Dentre as muitas funções que pode desempenhar estão: repórter, pauteiro/produtor, editor de texto, chefe de reportagem, editor chefe, assessor de imprensa, fotojornalista, repórter cinematográfico.

PROFISSÃO JORNALISTA: REGULAMENTAÇÃO

A categoria tem um piso salarial. No Paraná, fica em torno de R$ 3 mil para uma jornada de cinco horas de trabalhos diárias. O grande problema é que a maioria absoluta dos profissionais fica com este salário quase a vida toda. Aumenta com os anuênios. Atualmente, as redações têm optado por dispensar os mais experientes para contratar recém formados pelo valor do piso.

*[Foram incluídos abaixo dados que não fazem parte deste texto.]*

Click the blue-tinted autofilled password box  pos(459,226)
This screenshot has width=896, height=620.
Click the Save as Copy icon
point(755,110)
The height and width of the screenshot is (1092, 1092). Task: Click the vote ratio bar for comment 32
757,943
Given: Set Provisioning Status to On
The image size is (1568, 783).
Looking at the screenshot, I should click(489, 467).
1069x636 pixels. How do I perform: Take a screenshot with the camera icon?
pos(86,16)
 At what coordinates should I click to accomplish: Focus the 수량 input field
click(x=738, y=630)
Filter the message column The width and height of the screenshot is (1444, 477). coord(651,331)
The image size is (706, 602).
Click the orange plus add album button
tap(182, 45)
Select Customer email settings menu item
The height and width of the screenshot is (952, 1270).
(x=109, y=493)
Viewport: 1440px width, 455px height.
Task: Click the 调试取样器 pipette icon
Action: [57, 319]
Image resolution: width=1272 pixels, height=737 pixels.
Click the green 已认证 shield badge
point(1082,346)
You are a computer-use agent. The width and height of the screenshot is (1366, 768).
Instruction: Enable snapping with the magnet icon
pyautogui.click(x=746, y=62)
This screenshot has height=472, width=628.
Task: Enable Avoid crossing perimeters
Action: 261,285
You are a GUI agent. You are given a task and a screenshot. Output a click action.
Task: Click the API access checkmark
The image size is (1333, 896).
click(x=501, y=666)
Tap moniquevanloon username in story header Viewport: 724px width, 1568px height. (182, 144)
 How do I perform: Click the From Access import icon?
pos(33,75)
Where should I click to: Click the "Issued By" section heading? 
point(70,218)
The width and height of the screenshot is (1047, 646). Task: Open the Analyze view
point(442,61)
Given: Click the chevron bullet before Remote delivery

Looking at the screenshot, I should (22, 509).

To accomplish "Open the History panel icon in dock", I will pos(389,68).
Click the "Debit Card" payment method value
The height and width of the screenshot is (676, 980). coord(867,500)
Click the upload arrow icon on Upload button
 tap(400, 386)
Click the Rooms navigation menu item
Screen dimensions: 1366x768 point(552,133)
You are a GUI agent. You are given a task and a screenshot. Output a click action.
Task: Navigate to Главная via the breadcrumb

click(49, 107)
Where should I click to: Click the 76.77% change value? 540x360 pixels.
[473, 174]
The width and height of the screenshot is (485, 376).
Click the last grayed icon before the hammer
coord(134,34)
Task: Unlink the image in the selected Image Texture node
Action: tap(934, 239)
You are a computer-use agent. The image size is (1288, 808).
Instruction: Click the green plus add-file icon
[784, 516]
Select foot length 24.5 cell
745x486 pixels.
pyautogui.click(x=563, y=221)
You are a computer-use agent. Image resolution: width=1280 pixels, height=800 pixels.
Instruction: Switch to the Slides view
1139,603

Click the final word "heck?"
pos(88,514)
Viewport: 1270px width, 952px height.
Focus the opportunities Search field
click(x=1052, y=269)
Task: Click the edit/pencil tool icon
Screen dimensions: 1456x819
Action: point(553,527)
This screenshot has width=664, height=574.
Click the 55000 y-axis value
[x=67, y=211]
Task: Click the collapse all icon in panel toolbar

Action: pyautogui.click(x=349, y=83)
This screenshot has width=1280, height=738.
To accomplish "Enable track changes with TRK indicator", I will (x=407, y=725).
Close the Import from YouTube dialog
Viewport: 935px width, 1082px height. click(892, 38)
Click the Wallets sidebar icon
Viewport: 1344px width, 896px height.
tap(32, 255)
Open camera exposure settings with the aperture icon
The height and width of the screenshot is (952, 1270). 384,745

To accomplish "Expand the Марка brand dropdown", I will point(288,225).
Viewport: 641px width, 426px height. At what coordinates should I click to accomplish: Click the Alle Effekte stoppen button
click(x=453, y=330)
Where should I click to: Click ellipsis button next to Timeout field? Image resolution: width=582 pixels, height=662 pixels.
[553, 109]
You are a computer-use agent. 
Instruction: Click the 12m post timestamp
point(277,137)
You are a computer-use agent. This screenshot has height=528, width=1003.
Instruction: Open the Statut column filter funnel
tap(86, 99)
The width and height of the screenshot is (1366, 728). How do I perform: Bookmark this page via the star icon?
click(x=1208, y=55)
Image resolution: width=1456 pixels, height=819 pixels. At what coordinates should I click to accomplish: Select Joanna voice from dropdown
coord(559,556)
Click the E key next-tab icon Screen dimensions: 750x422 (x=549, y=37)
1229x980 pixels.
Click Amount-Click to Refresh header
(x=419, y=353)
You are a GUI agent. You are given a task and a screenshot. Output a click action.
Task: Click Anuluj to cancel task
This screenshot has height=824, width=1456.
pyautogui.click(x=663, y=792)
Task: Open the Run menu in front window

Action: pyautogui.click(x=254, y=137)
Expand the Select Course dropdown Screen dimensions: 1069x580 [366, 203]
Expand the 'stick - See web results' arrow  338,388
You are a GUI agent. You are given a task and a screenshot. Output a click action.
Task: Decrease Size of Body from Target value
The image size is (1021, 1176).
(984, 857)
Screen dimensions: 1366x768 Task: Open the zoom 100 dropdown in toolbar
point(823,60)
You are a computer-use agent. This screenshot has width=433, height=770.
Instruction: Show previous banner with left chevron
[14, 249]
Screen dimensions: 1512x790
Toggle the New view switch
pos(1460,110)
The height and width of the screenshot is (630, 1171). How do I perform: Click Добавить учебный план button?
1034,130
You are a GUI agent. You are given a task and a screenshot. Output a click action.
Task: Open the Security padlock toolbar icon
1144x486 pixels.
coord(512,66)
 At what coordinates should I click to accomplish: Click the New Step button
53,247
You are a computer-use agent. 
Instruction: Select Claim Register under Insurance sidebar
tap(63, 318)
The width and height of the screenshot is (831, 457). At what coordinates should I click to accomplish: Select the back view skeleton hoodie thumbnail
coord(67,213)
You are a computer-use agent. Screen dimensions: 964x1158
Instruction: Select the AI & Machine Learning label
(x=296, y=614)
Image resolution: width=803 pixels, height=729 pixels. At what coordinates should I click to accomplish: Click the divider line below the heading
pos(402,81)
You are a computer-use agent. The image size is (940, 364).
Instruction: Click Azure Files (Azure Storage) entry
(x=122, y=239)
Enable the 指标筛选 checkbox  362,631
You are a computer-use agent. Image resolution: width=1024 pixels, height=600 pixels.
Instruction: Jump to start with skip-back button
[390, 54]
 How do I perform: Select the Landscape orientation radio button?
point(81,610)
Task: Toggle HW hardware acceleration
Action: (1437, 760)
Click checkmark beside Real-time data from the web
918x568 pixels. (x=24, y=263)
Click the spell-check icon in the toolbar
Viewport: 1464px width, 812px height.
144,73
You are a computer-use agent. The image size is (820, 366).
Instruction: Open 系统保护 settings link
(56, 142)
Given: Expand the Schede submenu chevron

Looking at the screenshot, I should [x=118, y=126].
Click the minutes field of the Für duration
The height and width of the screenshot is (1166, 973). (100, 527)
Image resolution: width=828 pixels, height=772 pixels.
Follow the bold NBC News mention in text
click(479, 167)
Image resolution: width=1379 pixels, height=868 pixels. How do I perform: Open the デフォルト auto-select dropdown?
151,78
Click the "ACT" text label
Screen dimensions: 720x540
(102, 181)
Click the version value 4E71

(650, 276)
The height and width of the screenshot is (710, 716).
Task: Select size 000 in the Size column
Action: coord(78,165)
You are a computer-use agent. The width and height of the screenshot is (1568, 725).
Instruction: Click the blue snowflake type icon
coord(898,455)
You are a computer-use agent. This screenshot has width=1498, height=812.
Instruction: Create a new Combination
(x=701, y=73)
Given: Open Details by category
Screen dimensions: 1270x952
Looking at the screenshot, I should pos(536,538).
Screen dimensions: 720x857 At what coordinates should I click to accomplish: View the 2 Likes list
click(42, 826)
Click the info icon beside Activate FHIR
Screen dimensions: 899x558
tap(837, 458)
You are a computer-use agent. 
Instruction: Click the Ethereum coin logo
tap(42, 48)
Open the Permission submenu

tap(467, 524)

Envolta num falso glamour, buscar informações, checar dados, confrontar números e afirmações, a profissão exige muito mais transpiração que inspiração. Assim como ocorre no futebol, são poucos, quase raros, os casos de super salários. Âncoras de telejornais da Rede Globo lideram este ranking. Mas a julgar pela trajetória do Jornal Nacional, talvez seja mais fácil ganhar um prêmio milionário. Em mais de 40 anos de existência, teve dois titulares: Cid Moreira e, agora, William Bonner.

O que vale, sempre, é o encantamento de descobrir, contar e fazer parte da nossa história contemporânea.